Je donnai des larmes à l’abandon de mes parens. Je les aimais. Ils étaient les fils de la sœur de mon père, mon père les avait chéris ; ma grand’mère les avait bénis ; ils avaient souri à mon enfance ; j’aimais certains de leurs enfans : Mme de la Roche-Aymon, fille de Réné ; Félicie, fille d’Auguste, adorable créature, morte à la fleur de l’âge, et son frère Léonce, d’un esprit charmant.

Mais je pris vite mon parti sur ce qui devait être rompu entre nous tous : les liens de l’affection et de la famille, non, certes, mais bien ceux de la solidarité d’opinion et de position.

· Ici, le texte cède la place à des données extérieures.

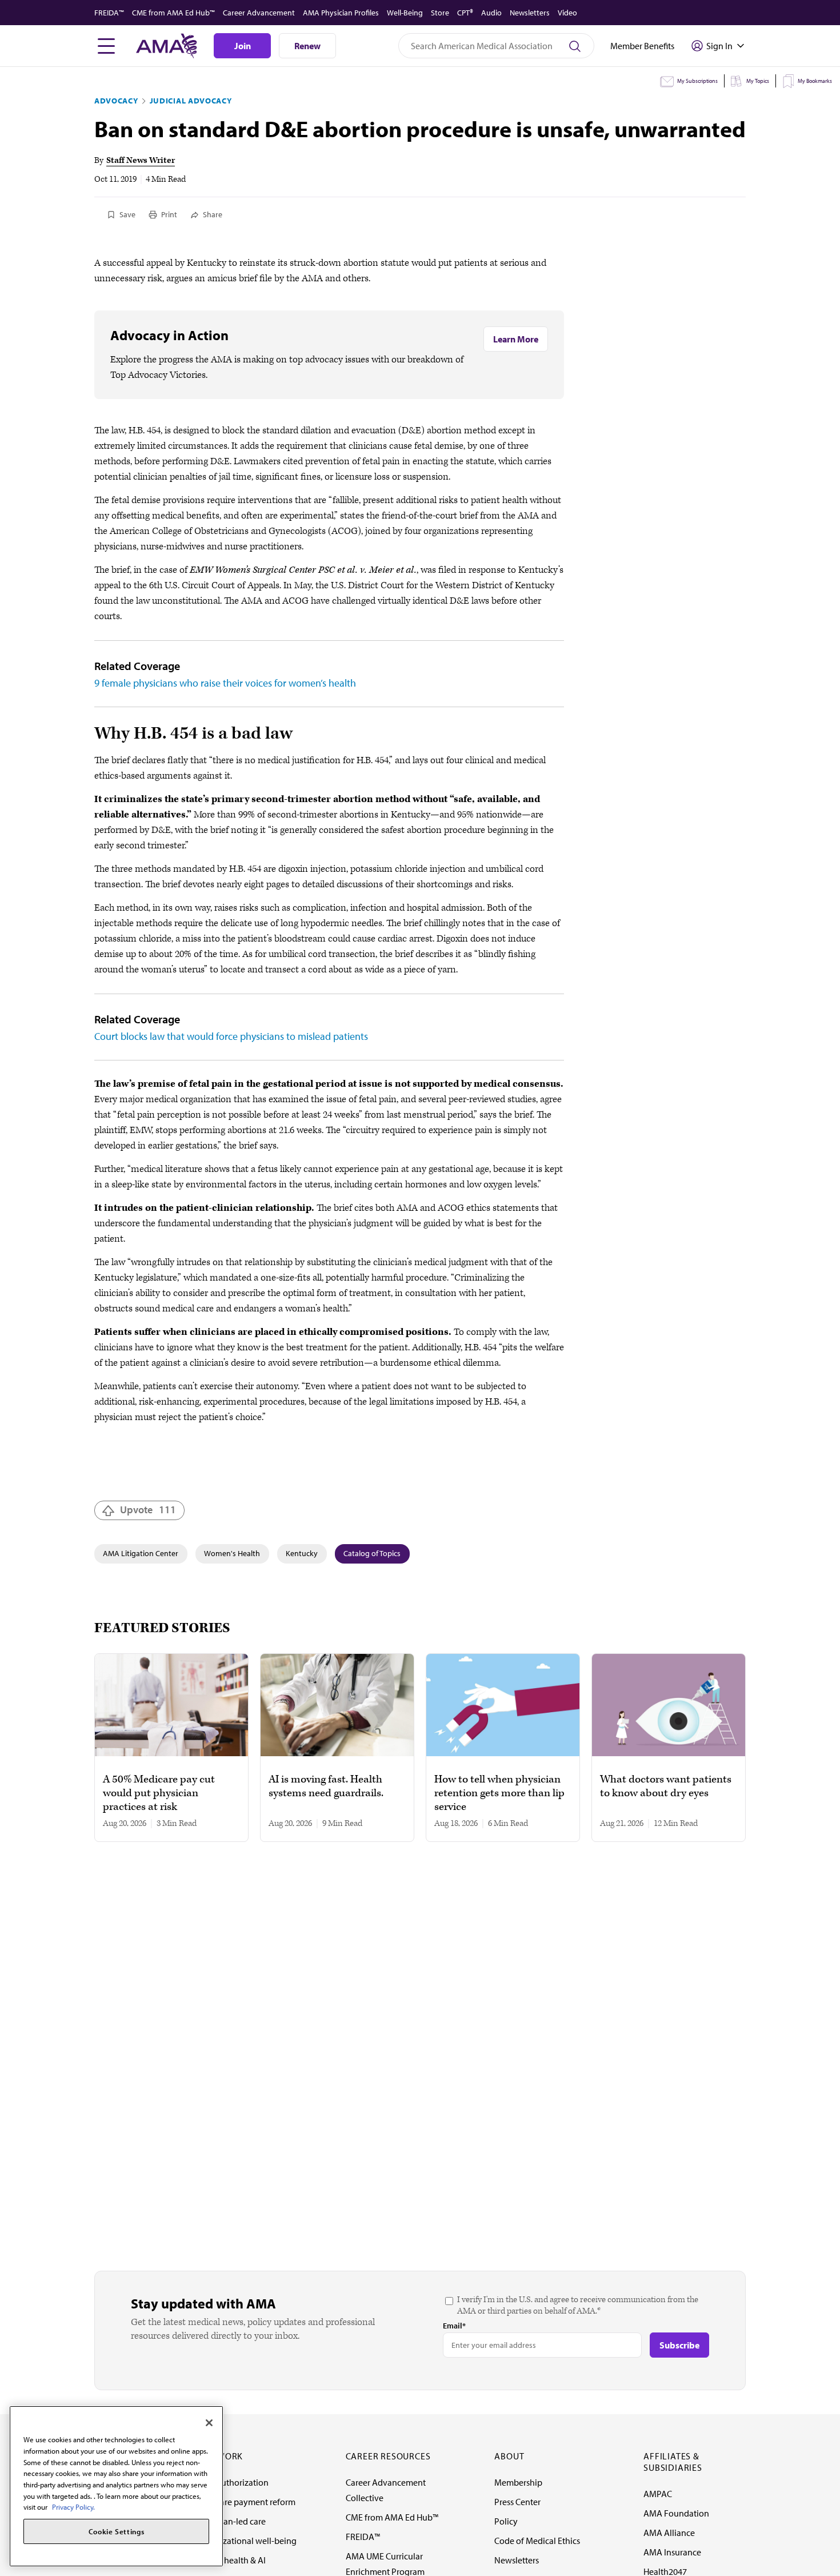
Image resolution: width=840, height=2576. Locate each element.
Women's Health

Quant au beau mariage qu’ils devaient me procurer, je confesse que ce fut une grande satisfaction pour moi d’en être débarrassée. J’avais donné mon assentiment à une proposition de Mme de Pontcarré, que ma mère repoussa. Je vis que, d’une part, ma mère ne voudrait jamais de noblesse, que, de l’autre, la noblesse ne voulait plus de moi. Je me sentis enfin libre, par la force des choses, de rompre le vœu de ma grand’mère et de me marier selon mon cœur (comme avait fait mon père), le jour où je m’y sentirais portée.